Es. di sistema operativo-> MAC OS (poi basato su kernel UNIX), MS WINDOWS, LINUX, UNIX (IL primo), MS-DOS (utilizzato in personal computer IBM, realizzato da bill Gates), ANDROID (basato su Linux), IOS

Sistema operativo; Struttura-> a cipolla, insieme di livelli, l’utente conosce solo le operazioni del livello più alto e ignora quelle di tuti gli altri. Dall’interno vero l’esterno -> nucleo, gestione della memoria centrale, gestione delle periferiche, file system, interprete di comandi, programmi applicativi. Sotto il nucleo abbiamo il SISTEMA OPERATIVO. È fondamentale per il pc; esso è formato da programmi per gestire efficientemente computer e dispositivi e creare l’interfaccia con l’utente.

Le due componenti principali sono il 1) NUCLEO, ovvero il kernel, parte più interna il quale svolge funzioni base, gestione dalla memoria centrale. Esso contiene i driver delle periferiche per capire il protocollo delle diverse porte e periferiche (es. installo driver che comunica con un oggetto attaccato alla porta) e Gestisce il sistema di file (file system) nella memoria secondaria. 2) Shell (parte più esterna che si occupa dell’interfaccia con l’utente come es. interfaccia grafica.

OS multiutente-> il pc può essere usate da più utenti anche in contemporanea, ciascuno si logga con le proprie credenziali e accede ad una sua zona di memoria riservata. OS gestisce la memoria assegnando uno spazio diverso a ogni utente. Os stabilisce dei livelli di autorizzazione (permessi) per stabilire quali utenti possono accedere a file e programmi condivisi. Esso prevede utenti speciali amministrativi che possono gestire l’intero sistema. Uso con diversi terminal lo stesso sistema operativo.
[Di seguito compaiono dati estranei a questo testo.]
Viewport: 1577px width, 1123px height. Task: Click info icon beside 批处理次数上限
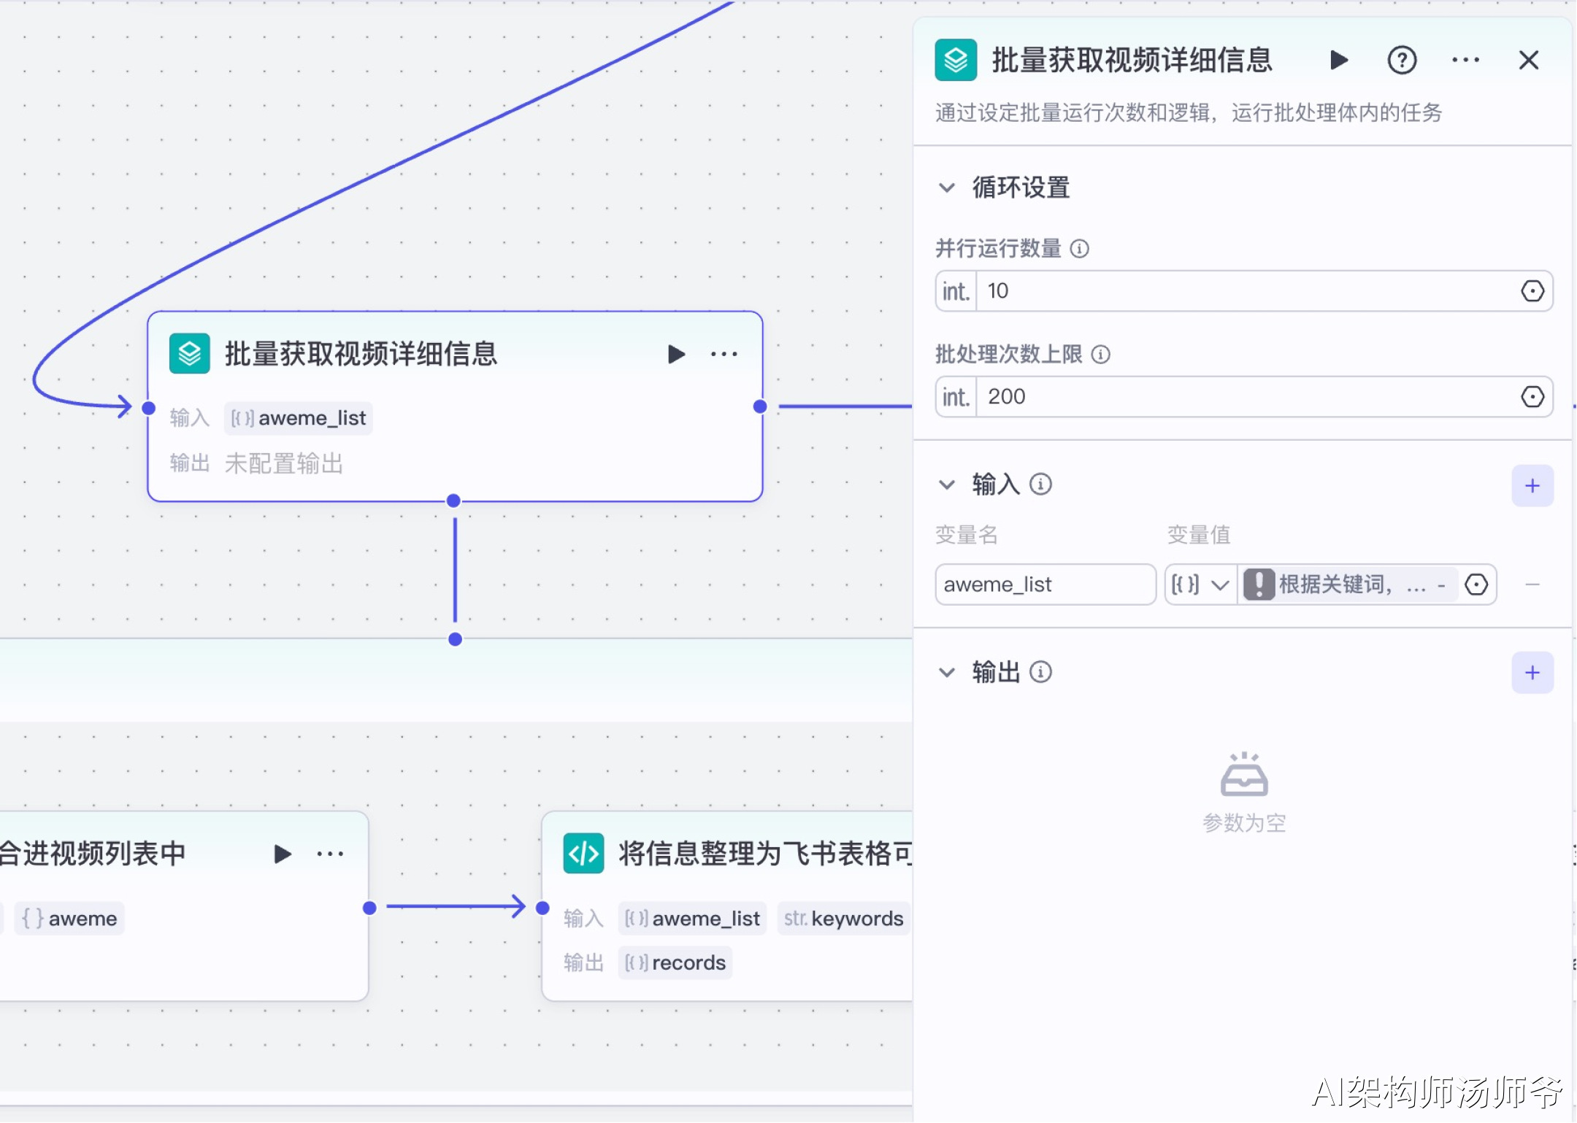[x=1100, y=355]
Più legato al kernel -> sistemi operativi multitasking (multi processo) -> risale a unix. Sul pc dalla/ cpu, usiamo più programmi contemporaneamente (aperti). Un pc esegue tanti programmi grazie a questo sistema grazie al sistema operativo che si mette tra cpu e programmi che sta sopra. Questo media le funzioni tra i due punti. Il sistema operativo crea una politica di accesso gestendo la/e cpu in modo da dedicare una frazione del proprio tempo a ciascun processo. Ci sono programmi con proprietà diverse (dati anche dal sistema operativo) in cui do priorità maggiori ad alcuni o un programma. SUI COMPUTER ATTUALI CI SONO Più CPU (con più processori multicore)

FREE AND OPEN SOURCE SOFTWARE:

LINUX-> sistema operativo open source (caratteristica, gratuito) è un software di cui è disponibile il codice sorgente (posso modificarlo quindi). Il sistema operativo (è un programma) alternativo a Windows (stesso processore/architettura). OS multiutente, multitasking, con kernel, Shell e interfaccia grafica. Posso avere varie distribuzioni con lo stesso kernel, (aziende diverse dove le aziende hanno chiesto sistema ma modificato). Creato nel ’91 da Linus., basato sul OS UNIX.

UNIX-> Linus viene da unix. Anni 60, primo sistema operativo moderno, multiutente e multitasking da cui sono nati molti altri (alcuni proprietari e chiusi, per le aziende, e ne facevano profitto). Molti cloni da parte di varie aziende -> BSD e GNU.

GNU/FSF/GPL-> os cretao da Richard stallman (ideatore del movimento open source) il sistema unix venne riscritto e quindi il codice sorgente venne reso libero. Fondò la FSF che formalizza la filosofia la free software per poterlo rendere disponibile a tutti al suo accesso e modificabile. Su di questo ricade una licenza di tipo copyleft (protegge il software e costringe chi lo usa a stare a dei limiti es. no fini commerciali).